3. Big promises
"I honestly don't think I'll die of natural causes. I can't picture myself as an old man."
Sit with that for a moment: A grown adult, out of the organisation, intellectually free of its doctrine, who cannot imagine growing old.
Not because of a health condition or reckless lifestyle choices. Because for years or decades, every meeting, every convention, every Watchtower study, every conversation with family reinforced one message:
This system of things is ending. Soon. Very soon.
When you live inside a system that promises the imminent destruction of the world, something very specific happens to your relationship with the future: you stop having one.
"Why invest in anything if the world will be destroyed tomorrow?"
Why plan a career? Why save for retirement? Why pursue higher education when Armageddon will arrive before you finish? The doomsday narrative was not just a theological position, it was a control mechanism - and one of the most effective ones the organisation deployed. A person without a future is a person who can't build an independent life. They can't plan. They can't dream of having any agency or authorship over their future. They are tethered to the present, which means they are tethered to whoever controls the present.
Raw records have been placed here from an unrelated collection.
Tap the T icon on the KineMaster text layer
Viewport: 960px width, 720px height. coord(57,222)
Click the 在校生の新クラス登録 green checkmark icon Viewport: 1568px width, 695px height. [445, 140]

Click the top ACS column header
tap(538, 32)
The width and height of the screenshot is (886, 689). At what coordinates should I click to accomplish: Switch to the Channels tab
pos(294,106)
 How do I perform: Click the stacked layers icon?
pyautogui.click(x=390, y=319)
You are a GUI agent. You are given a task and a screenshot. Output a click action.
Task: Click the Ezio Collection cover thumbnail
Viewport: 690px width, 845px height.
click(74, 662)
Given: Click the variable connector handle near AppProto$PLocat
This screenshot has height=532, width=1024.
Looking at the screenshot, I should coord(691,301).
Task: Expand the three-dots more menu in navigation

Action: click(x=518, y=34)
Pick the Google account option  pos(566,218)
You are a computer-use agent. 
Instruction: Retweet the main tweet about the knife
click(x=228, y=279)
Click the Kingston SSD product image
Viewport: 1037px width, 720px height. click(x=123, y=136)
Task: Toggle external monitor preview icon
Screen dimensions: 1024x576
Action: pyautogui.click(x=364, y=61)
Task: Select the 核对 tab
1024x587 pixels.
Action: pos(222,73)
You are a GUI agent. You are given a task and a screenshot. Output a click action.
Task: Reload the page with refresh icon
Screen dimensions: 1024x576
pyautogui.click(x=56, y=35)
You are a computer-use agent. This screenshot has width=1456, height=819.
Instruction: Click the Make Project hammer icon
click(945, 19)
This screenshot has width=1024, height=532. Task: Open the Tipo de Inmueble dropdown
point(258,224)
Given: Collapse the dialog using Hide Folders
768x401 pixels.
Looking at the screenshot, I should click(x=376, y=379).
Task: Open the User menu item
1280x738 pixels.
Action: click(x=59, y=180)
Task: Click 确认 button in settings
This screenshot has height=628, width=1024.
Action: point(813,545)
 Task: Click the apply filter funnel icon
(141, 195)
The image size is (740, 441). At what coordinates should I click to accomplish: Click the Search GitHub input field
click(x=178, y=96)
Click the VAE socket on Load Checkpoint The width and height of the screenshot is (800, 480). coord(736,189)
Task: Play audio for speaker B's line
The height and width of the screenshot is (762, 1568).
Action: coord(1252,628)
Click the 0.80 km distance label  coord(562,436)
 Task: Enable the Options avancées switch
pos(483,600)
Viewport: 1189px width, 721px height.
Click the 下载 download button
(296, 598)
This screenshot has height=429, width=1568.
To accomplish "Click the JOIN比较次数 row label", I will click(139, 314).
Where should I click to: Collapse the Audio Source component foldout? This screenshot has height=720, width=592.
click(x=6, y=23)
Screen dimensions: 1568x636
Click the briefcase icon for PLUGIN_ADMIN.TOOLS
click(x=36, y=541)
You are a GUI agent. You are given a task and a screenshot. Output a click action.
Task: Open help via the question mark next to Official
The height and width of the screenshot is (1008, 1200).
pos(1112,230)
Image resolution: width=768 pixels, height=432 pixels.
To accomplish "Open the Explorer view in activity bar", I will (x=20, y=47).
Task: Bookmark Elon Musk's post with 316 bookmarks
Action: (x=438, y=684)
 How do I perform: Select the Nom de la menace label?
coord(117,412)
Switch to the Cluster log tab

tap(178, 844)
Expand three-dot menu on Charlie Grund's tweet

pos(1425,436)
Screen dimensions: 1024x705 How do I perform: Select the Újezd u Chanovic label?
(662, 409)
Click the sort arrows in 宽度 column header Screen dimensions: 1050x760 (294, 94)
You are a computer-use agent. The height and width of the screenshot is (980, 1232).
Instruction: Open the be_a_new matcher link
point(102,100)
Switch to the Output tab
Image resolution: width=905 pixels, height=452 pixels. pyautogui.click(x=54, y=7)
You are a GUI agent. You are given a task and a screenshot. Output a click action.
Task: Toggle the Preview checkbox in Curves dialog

One person I surveyed put it with painful clarity: "I'd make impulsive buying decisions because, well, there's no future." That was the logical output of a belief system that made long-term planning feel absurd. Not irresponsibility or poor character, a rational response to an irrational premise that you were given no permission to question.
When you leave and realise their apocalyptic predictions are in fact not coming to pass, something strange happens. You are suddenly expected to operate as though you have a future - but the part of your brain that imagines, plans, and invests in that future was never developed. Or it was developed and then systematically dismantled. You might look at people your age who have savings, careers or pensions, and feel the gap like a chasm which can't be bridged.
And of course, next comes the shame. The belief that you should somehow have known better. That you should have planned anyway, saved anyway, prepared anyway - judging yourself as though you were operating with a free choice you did not actually have.
This article is not about fixing that gap, it's too early for that, and frankly, a few paragraphs of financial advice from me would not be the right tool for the job. What I want to do here is name the gap, name the mechanism that created it, and remove the shame.
You are not "behind" because you are irresponsible. You are behind because you were deliberately kept in a system that made getting ahead feel like faithlessness.
The gap is real, and you will need to work to close it - but the shame about it is not yours to carry.